Rubén Darío y su despiadada crítica al arte argentino del siglo XIX
“Entre los setecientos mil habitantes, más o menos, de este poderoso centro del continente, mientras las rotisseries y cafés nocturnos se pueblan de alegres gozadores de la vida, cuando los teatros se vacían, y en los salones se danza, o conversa de modas, de negocios o de política, hay, no lo dudéis, lámparas que alumbran cabezas de soñadores, de trabajadores (…) hay muchos espíritus que se consagran a su obra, llevados de la mano y alentados por sus amigos inmortales, sus músicos, sus pintores, sus escultores, sus poetas”.
Esto era Buenos Aires en 1895 a los ojos del poeta nicaragüense Rubén Darío (1867-1916), quien había llegado al país dos años antes. A pesar de admirar la escena cultural porteña el poeta consideraba que las artes plásticas del país no estaban a la cabeza del continente, como la literatura y la música.
Plasmó su opinión en siete crónicas de arte publicadas por el diario La Prensa sobre la tercera exposición celebrada en el Ateneo de Buenos Aires. Los artículos acaban de aparecer por primera vez más emblemáticos en forma de libro.
En su primera crónica, el poeta nicaragüense revisa el arte latinoamericano de la época y cita, entre otros, al colombiano Alberto Urdaneta, al salvadoreño Francisco Wenceslao Cisneros, al venezolano Francisco Arturo Michelena Castillo y al cubano Armando Menocal. Sus mayores elogios son para los chilenos Pedro Lira y Alfredo Valenzuela Puelma.
“Ese país, tan rico en fuertes economistas, jurisconsultos y hombres positivos, como seco en imaginativos y poetas, el país del Código Civil y de los versos de don Andrés Bello, ha consagrado grande atención a las artes plásticas”, dice sobre Chile, el país que “mayor cultivo ha tenido el arte pictórico desde hace algunos años”.
Darío cree que “hay ambiente para el arte en Buenos Aires”, en su opinión. “Las palabras que brotan de los labios delante de algunos de esos cuadros son estas: ‘muy bien hecho’. Pero nada más”, escribe el escritor nicaragüense al comparar la mayoría de obras expuestas en el Salón del Ateneo con las “exquisitas” del paisajista francés Camille Corot.
“Esas cosas pintadas allí son cosas sin alma; no despiertan en nuestro ser emoción alguna; es la traslación al lienzo de una naturaleza sin voz y sin lenguaje”, opina sobre las obras de Luigi Paolillo, pintor italiano establecido en Buenos Aires.
El acuarelista Emilio Angelini Caraffa tampoco sale bien parado con su obra El primer mate. “Su cuadro, en conjunto, no es prueba de amor a la nobleza y grandeza del arte. Habrá quienes le aplaudan: los amigos del asunto nacional, los partidarios de un soñado arte minúsculo y propio, los gustadores del sabor de la tierruca, los que creen el universo tan solamente lo que abarcan sus ojos. ¡Tenga cuidado el artista!”, se lee en su cuarta crónica.
“Tiene Lady Rowena, en medio de la penumbra, una belleza especial, una belleza que se podría decir triste”, escribió sobre el cuadro de Eduardo Schiaffino. Incluso apunta que se llevaría la nota más alta del Salón “si no hubiese expuesto sus cuadros una mujer, Diana Cid García, misteriosa, suave, enigmática, llena de visiones y de sueños”.

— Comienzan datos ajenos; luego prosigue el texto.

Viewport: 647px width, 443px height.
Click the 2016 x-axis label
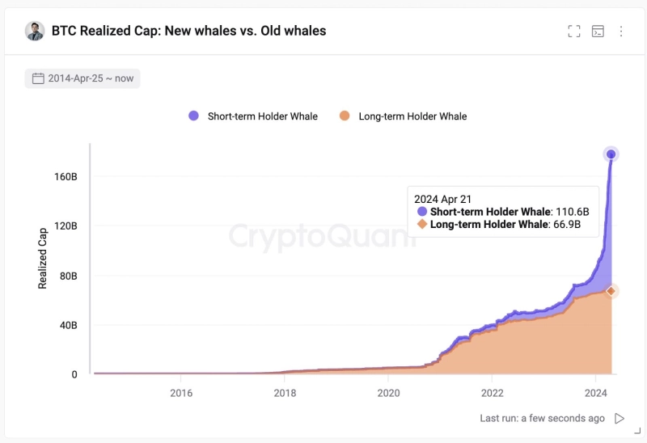[181, 393]
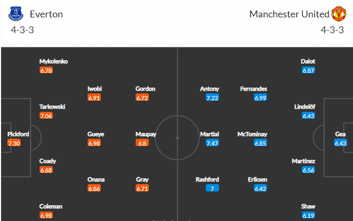
Task: Choose Fernandes in United's midfield
Action: coord(253,89)
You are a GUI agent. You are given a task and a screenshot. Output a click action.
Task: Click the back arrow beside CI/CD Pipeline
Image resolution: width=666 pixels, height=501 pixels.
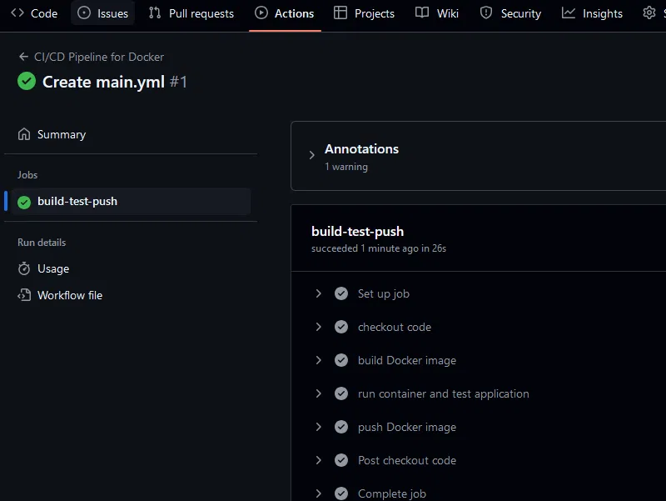click(x=23, y=57)
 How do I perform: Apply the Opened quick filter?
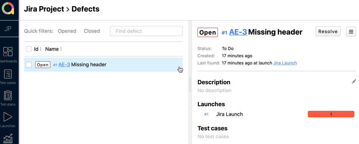point(67,31)
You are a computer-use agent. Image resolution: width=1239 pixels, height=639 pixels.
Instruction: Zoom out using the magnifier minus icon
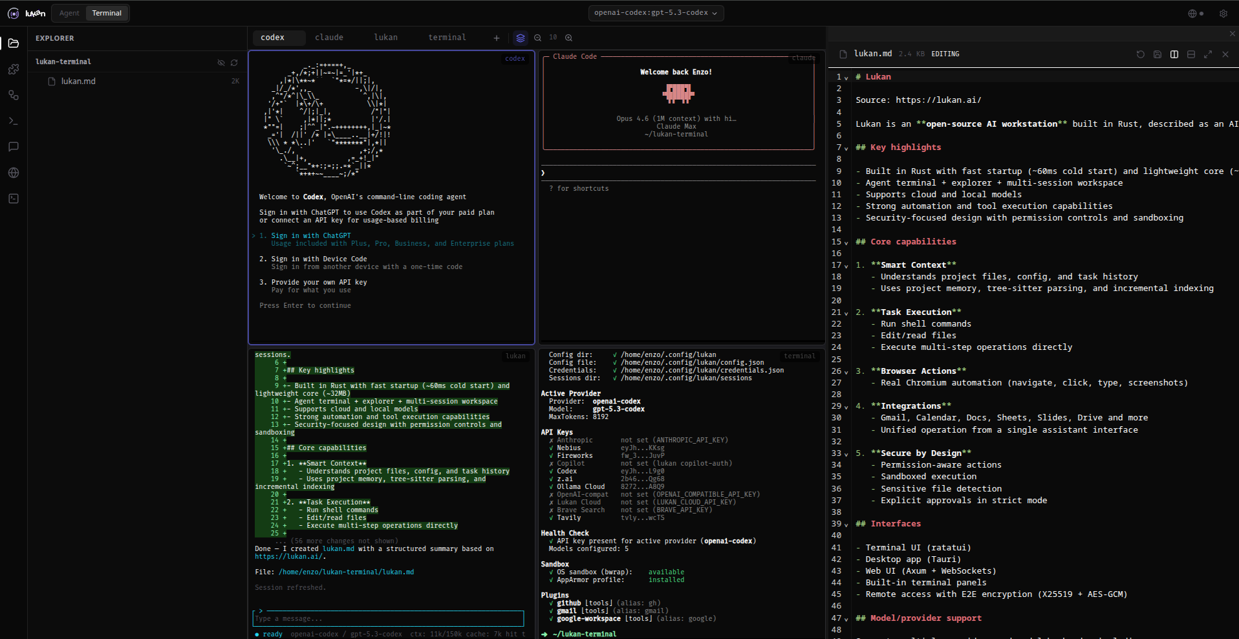pos(537,38)
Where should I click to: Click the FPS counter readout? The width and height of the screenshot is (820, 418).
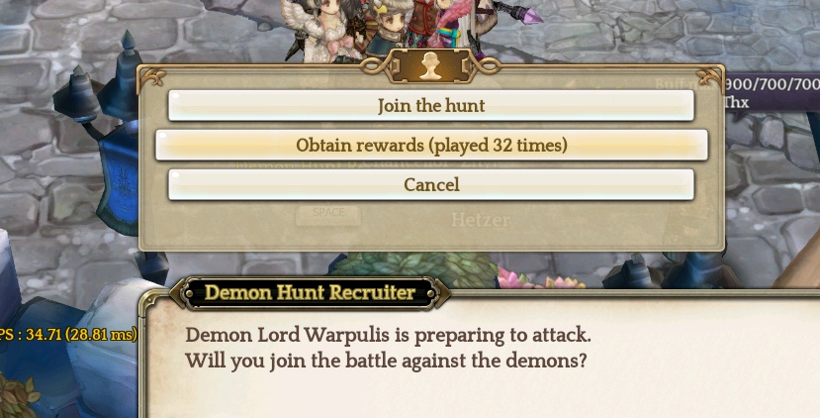(68, 334)
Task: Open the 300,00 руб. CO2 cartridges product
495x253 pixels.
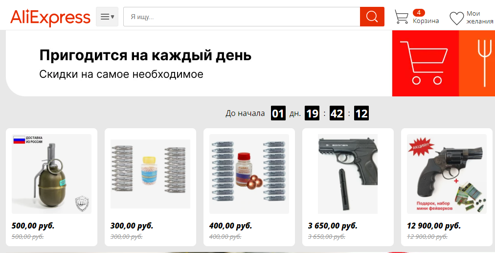Action: [150, 174]
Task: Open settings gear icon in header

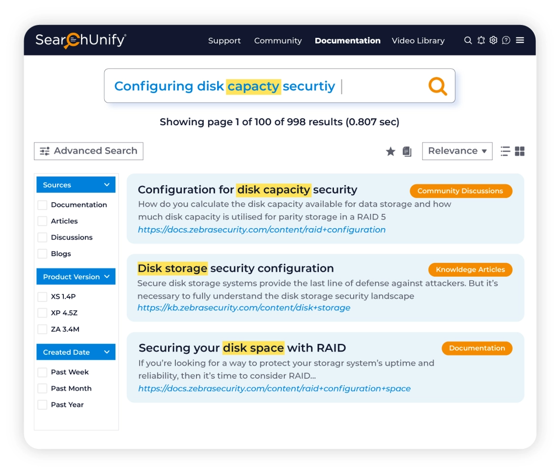Action: (493, 40)
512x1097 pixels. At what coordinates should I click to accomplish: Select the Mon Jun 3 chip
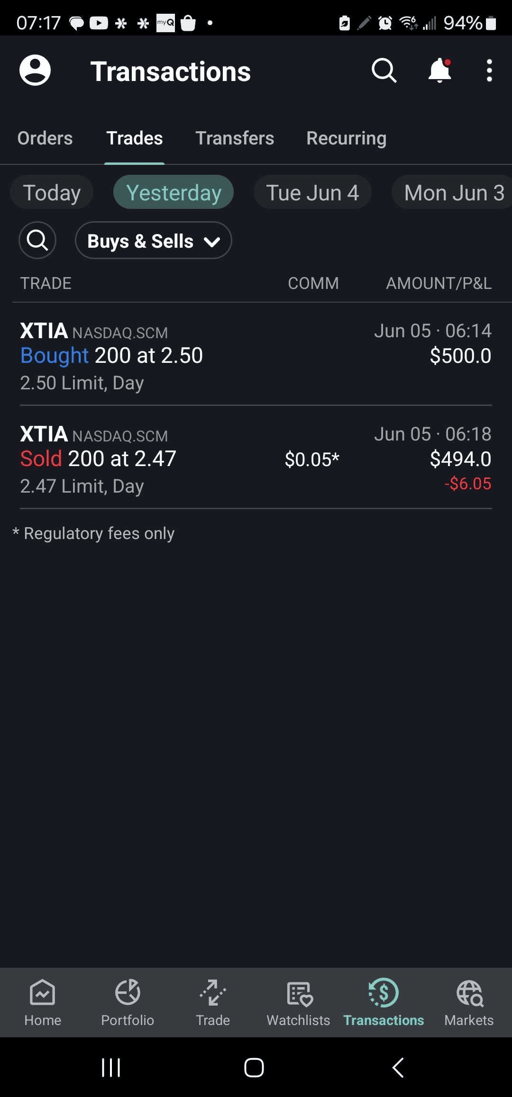coord(453,192)
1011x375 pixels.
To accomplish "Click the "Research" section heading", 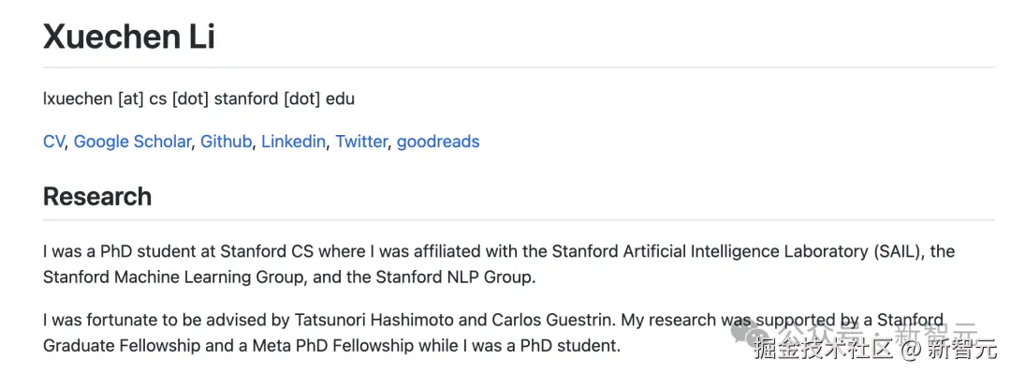I will point(97,197).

“Da la sensación de una mujer espectral que ocultase bajo sus formas enigmáticas, casi religiosamente icónicas, una perversidad sacrílega y misteriosa. Es una mujer que inquieta. Una mano maestra, que aparta el velo”, opina. “Decir que la estrella del Salón es una mujer en una cultura de hombres y para hombres fue un cachetazo a las expectativas de todos los pintores que estaban ahí”, explica Caresani.
“En el fin de siglo, las mujeres pintoras tenían un lugar muy secundario, no formaban parte de las exposiciones o estaban en los márgenes, fue un gesto muy polémico”, agrega el autor del libro, publicado por la editorial Dinámica en Managua con motivo del centenario de la muerte del poeta.